Happy Chinese New Year
Photo by Fortune, c. 2012

Friday, October 30, 2009

Trick or Treat Y'all

I confess, I am a reluctant car owner. But a year on The Lot and I have grown to appreciate fine cars - their excellent construction, the power and performance, beautiful design, fuel economy, and prefer no less than a 6 cylinder...yada, yada. I drool over a hot muscle car with the most macho of guys. For days I was intoxicated after test driving a Porsche Boxter on a warm summer night down I-240. I get it, I really get it.
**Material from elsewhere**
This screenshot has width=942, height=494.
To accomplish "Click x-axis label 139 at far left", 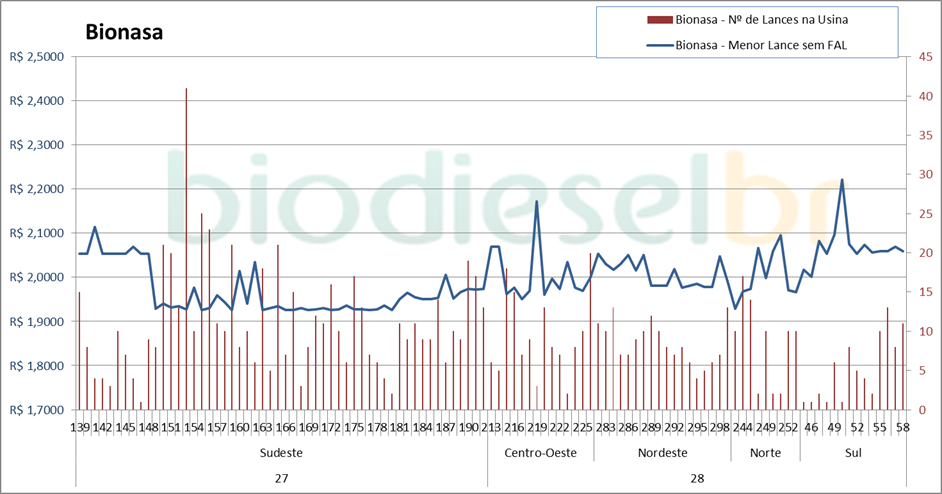I will (x=80, y=427).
But the thing is this: the issue I have with owning cars is the same one I have with house cleaning. I consider both necessary irritations. What I find irksome is that there's always something that needs to be done and it always costs money and time. For instance, if I could wash the dishes, sweep and mop the floors, do the laundry, fold all my clothes and tuck them neatly away, clean the bathroom, ad nauseum, and not have to do it for another year or two, that would be fine. But you and I know that is not the case and so it is with cars. Maintenance is everything.

This summer The Guys bullied me into buying a car. "If you don't buy it, I will and you are gonna be mad as hell when it's winter and cold and nasty and you're on the bus for another year and I'm buzzing around in your face at 30 miles to the gallon!" threatened Coop. Good point, my man, good point.
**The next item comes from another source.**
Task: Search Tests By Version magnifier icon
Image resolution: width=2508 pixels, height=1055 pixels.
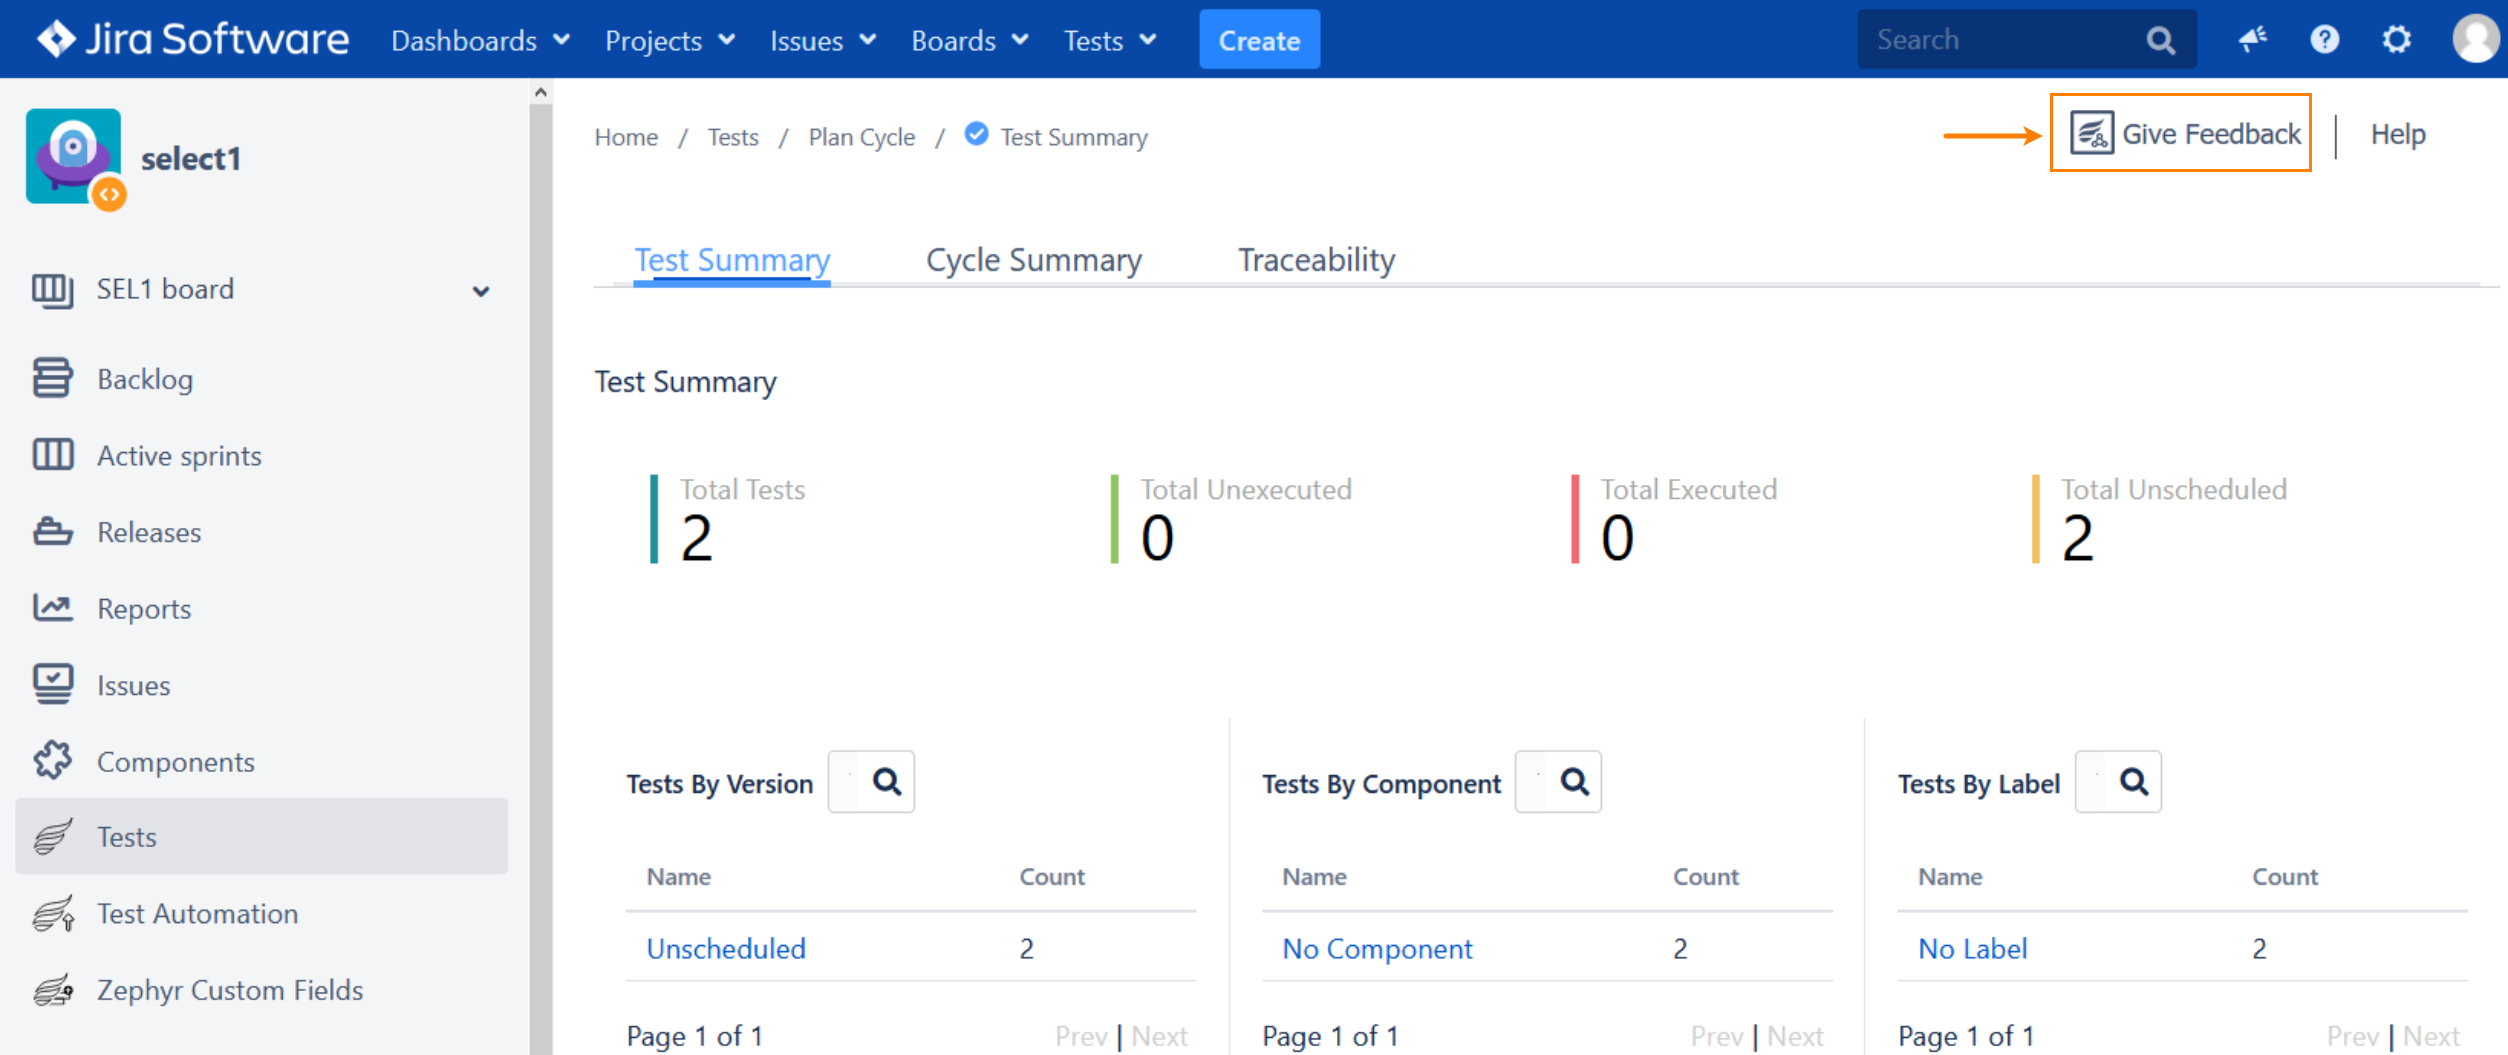Action: tap(886, 782)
After a day or two of harassment, I folded and plunked down $150 - anyone else would have paid $500 - for a little 95 Kia Sephia. I was willing to change my negligent ways and make the effort to take good care of Spunky Red. Timely oil changes, sturdy tires, visits to The Senator Mechanic for her regular check-ups were all at the top of my list. I overlooked her cosmetic issues, among them her off-colored hood that never quite closes and her chicken wire designer grill, a status feature of quite a number of cars here in Oklahoma. She's not much to look at but she's got soul, and she's super bad or was...

And here is where the story gets sad. Food runs are a central part of life on The Lot. 'You fly, I buy' is the call. Whoever goes for the food gets treated to a meal. The decision on what cafe is a negotiation that can take hours. This ritual is part of the car salesmen bonding. I don't partake very often but last night I did. Into Spunk I jumped and off to the Micky D's. Sadly, on the way back I was hit by some jerk who didn't have the common courtesy to stick around. Yep, I was the victim of a hit-and-run. Bummer! So, Spunky Red sits in a parking lot around the corner from work with her front drivers section bent up and a mess, totaled.

After having made such a gallant effort to be a responsible car owner, I am crestfallen. See what it got me? Of course, all The Guys suggested that they could get me into another car for a really good price..wink, wink. Right, we'll just see about that. I wasn't deposited on The Lot just yesterday.